We help clinicians launch and scale their own clinics by providing AI-powered software, payer contracting, and full back-office infrastructure. Our goal is simple: shift power in healthcare away from large consolidated entities and back to clinicians.
We've raised over $14M in funding from early-stage investors like Core Innovation Capital, Adverb Ventures, and South Park Commons, and are building for long-term category leadership. More importantly, we're serving hundreds of patients, while growing 30% MoM.
This role is full-time. We’re looking for candidates based in NYC or open to relocating who are open to 5 days a week in the office.

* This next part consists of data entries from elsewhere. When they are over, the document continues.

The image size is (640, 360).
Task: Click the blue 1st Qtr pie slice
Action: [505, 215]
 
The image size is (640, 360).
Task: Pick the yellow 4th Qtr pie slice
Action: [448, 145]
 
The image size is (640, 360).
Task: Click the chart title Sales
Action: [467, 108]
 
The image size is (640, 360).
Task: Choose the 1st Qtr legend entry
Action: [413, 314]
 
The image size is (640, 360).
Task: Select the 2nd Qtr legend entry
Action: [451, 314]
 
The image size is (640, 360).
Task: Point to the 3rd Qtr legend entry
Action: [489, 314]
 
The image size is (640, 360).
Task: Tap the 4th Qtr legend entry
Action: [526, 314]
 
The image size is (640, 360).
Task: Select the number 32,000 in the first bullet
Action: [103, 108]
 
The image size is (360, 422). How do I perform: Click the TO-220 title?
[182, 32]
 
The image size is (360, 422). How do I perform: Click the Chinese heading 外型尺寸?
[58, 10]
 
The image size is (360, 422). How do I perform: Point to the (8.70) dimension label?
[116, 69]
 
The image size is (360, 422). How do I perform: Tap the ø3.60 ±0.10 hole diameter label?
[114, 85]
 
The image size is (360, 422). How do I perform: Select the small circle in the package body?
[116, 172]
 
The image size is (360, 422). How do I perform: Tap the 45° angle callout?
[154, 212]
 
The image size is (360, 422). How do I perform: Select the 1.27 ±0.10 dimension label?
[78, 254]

## Role: Senior Software Engineer
We're a tiny engineering team building something large. You'd be the person who owns the platform foundation — the data models, the money logic, the state machines, the API contracts, the AI infrastructure. Not "owns" in the sense of reviewing PRs. Owns in the sense of: *you designed it, you built it, you stand behind it.*
One day you're designing a schema migration strategy. The next you're building an LLM pipeline for clinical documentation. The day after that you're debugging a billing edge case that only appears when Colorado Medicaid is the secondary payer.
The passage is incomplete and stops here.